■ Task statement: An exact copy is required of the lines running from the one that contains "Task: Collapse the Résumé section" to the end of the material, both ends included, with pictures omitted.

*** Provided data Section Begins ***

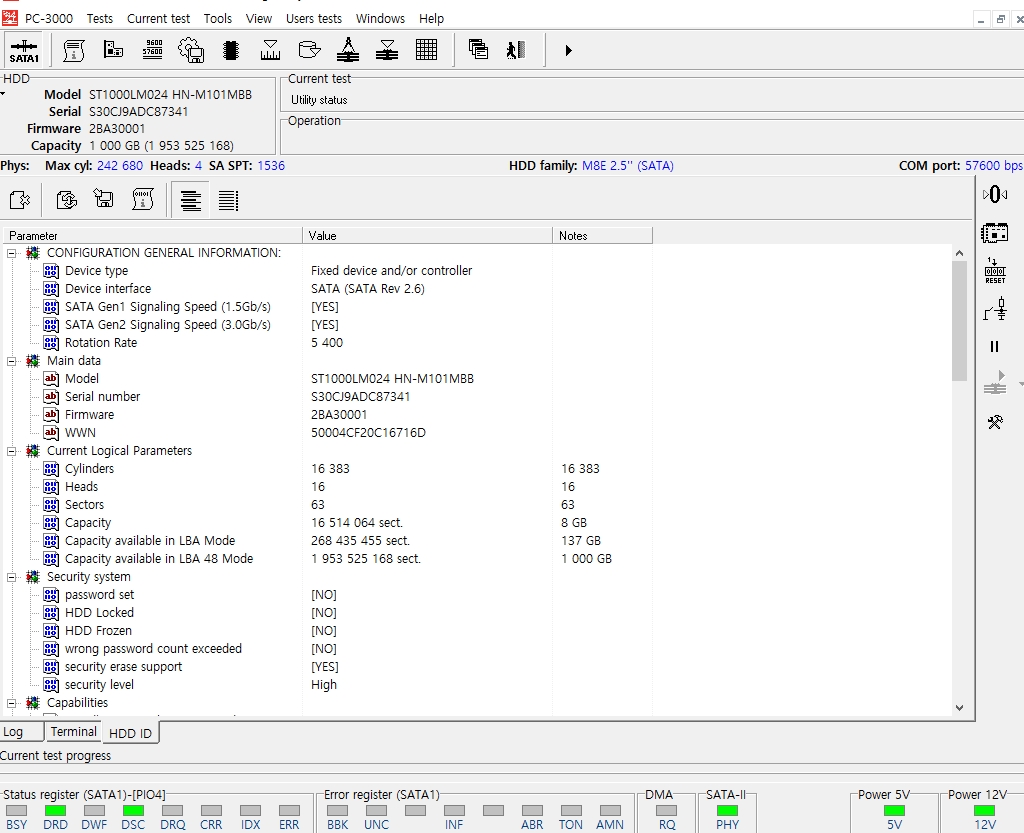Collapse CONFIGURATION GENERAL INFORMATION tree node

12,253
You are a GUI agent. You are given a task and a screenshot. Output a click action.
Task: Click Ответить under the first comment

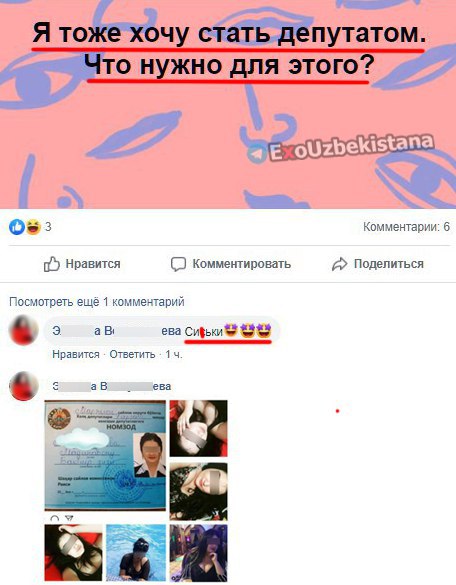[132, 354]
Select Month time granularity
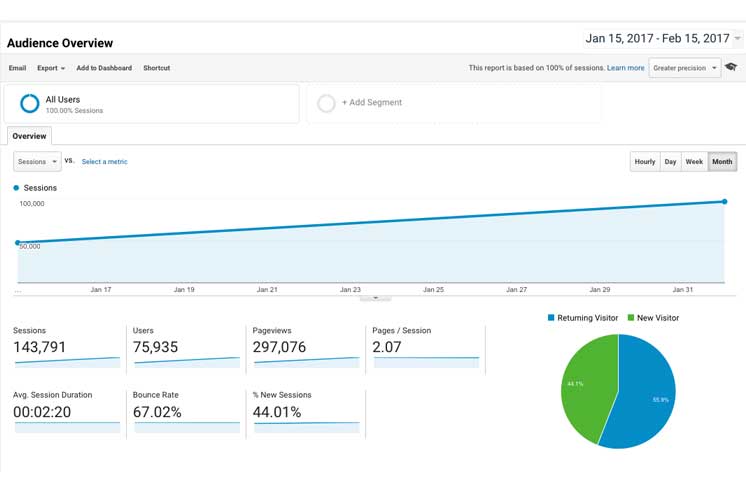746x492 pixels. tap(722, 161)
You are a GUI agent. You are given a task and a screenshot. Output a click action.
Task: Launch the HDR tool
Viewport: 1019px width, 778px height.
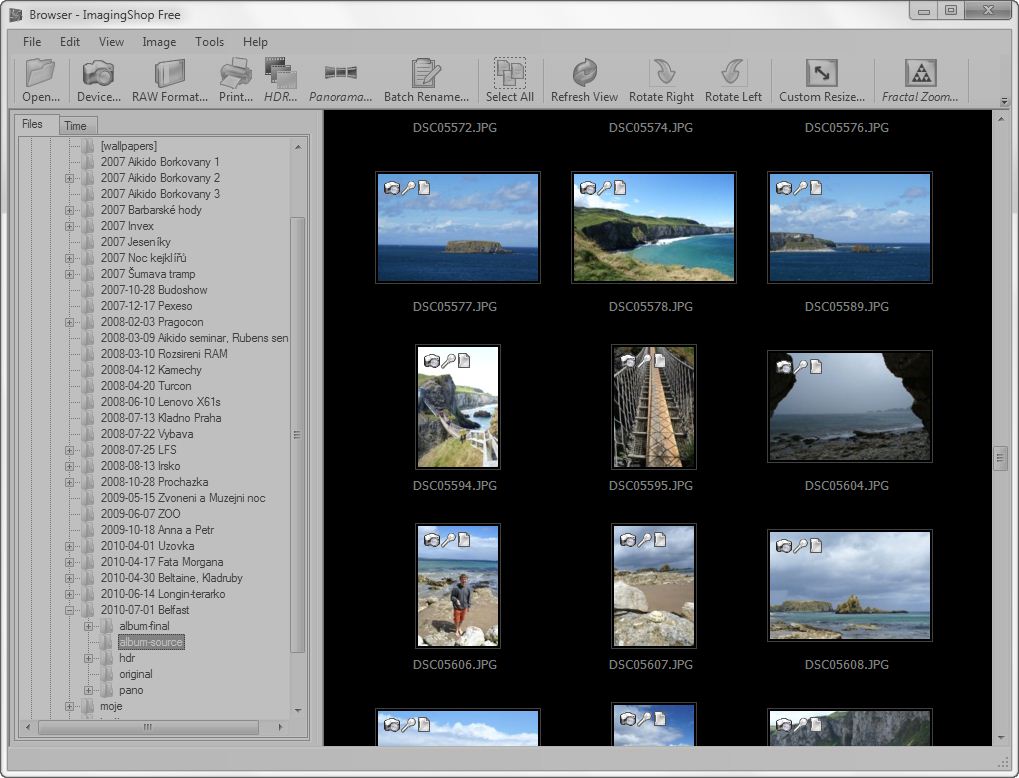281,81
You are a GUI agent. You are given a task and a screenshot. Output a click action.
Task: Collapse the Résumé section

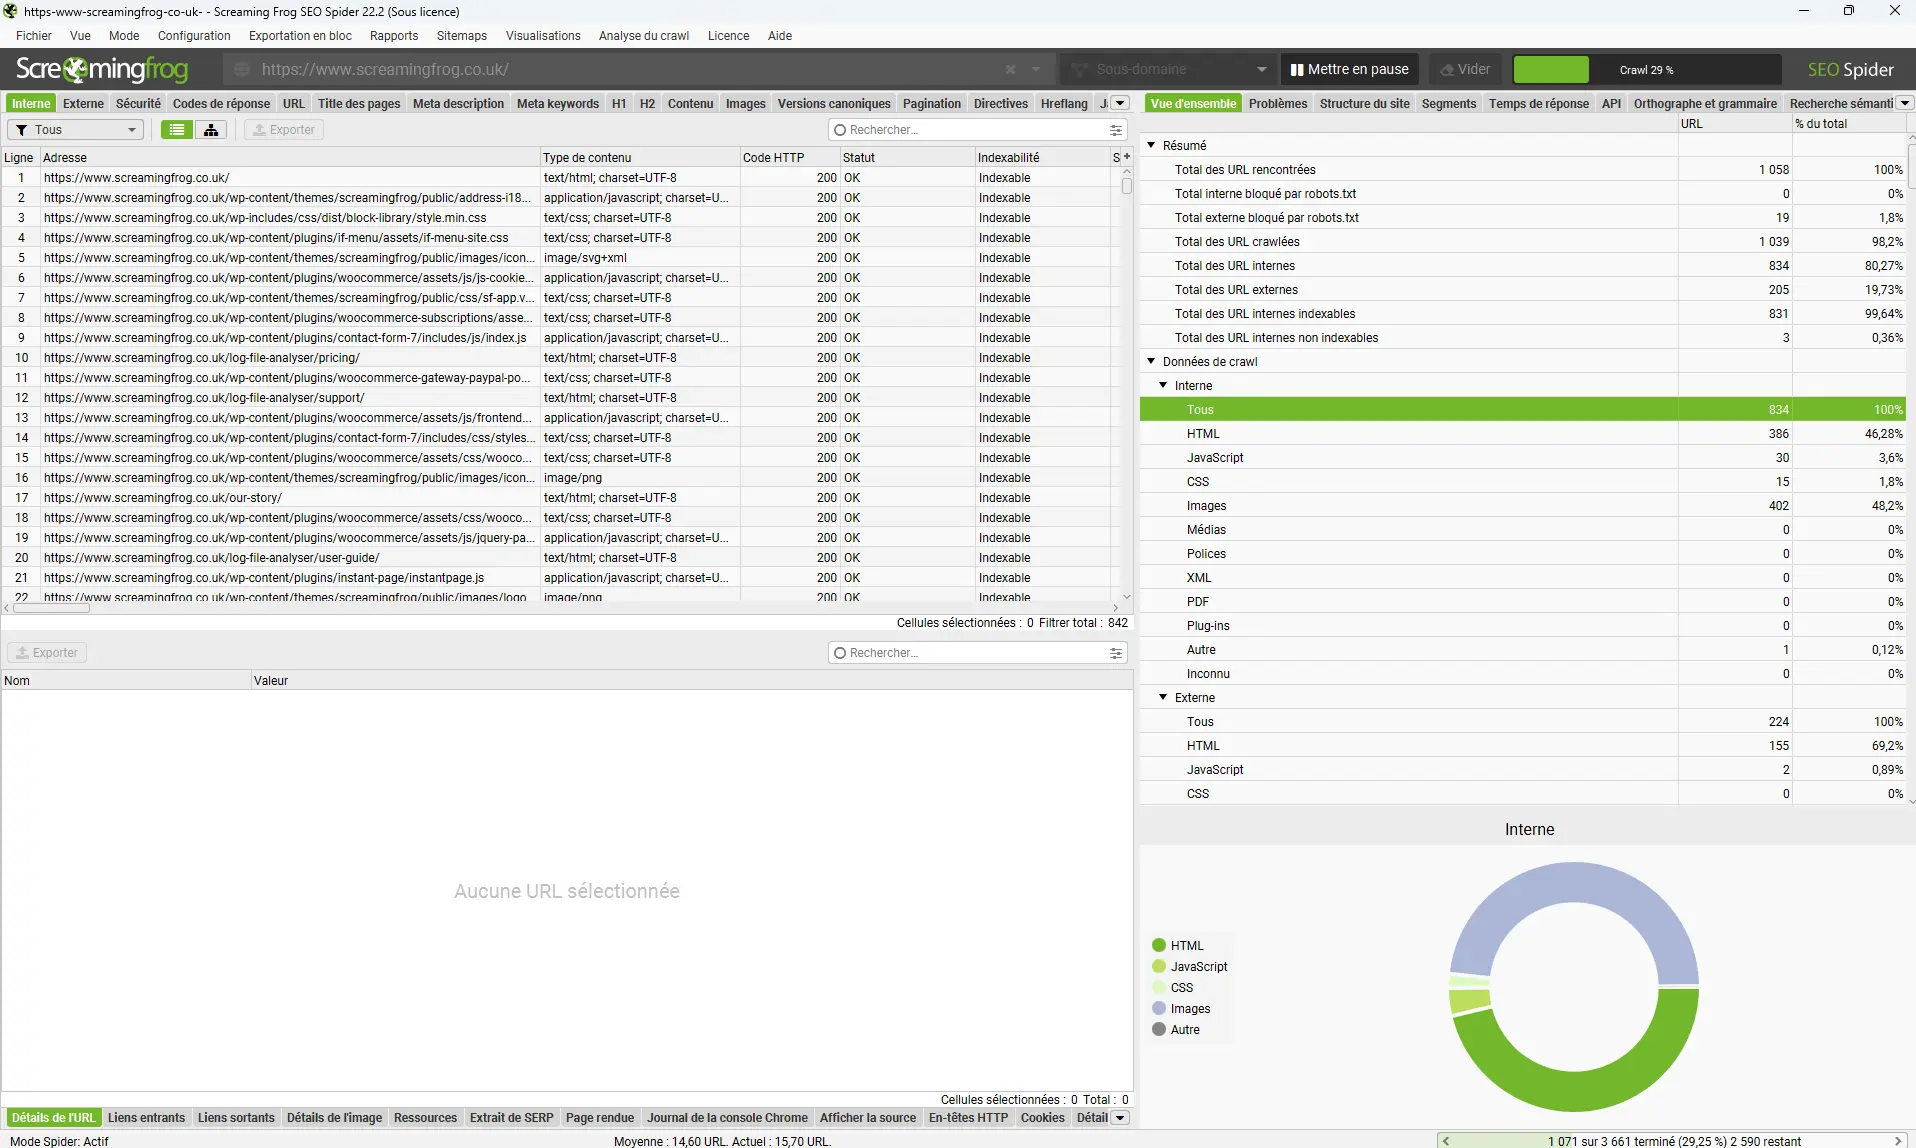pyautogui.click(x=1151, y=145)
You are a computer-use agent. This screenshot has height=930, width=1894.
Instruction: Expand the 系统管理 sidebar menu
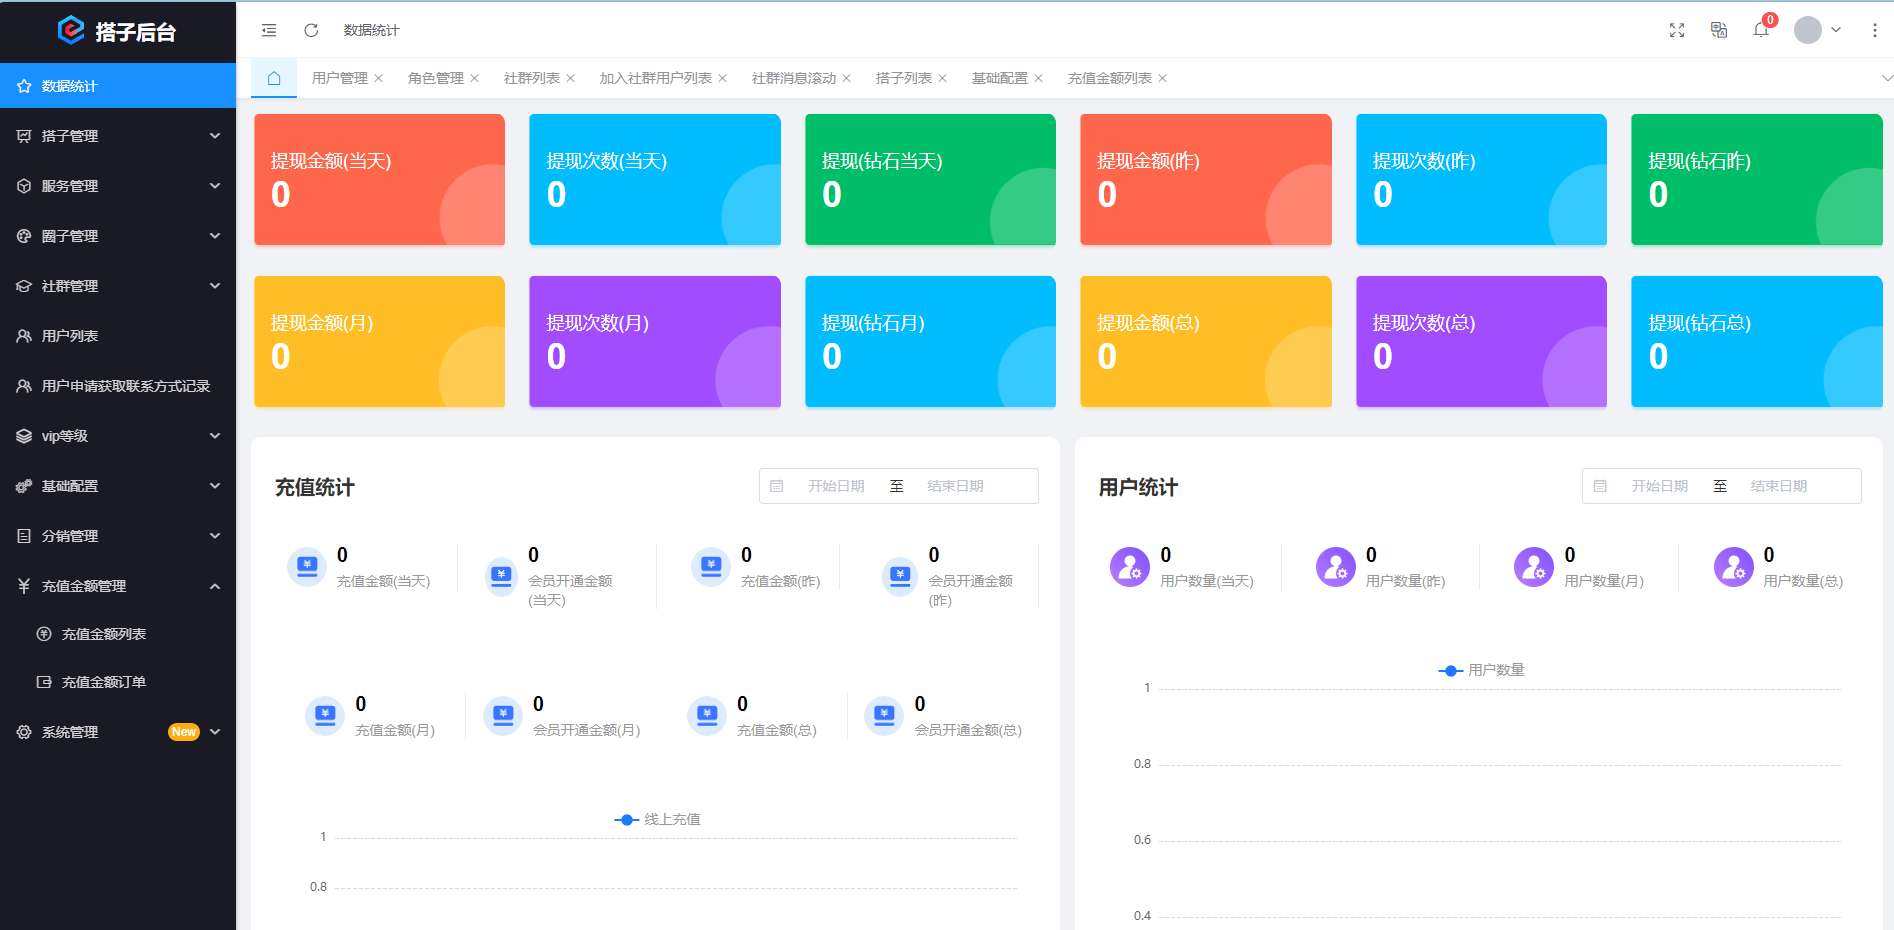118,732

*** Provided data Section Ends ***

■ Completed task:
Task: Collapse the Résumé section

pyautogui.click(x=1151, y=145)
You are a computer-use agent. This screenshot has height=930, width=1894.
Instruction: Expand the 系统管理 sidebar menu
118,732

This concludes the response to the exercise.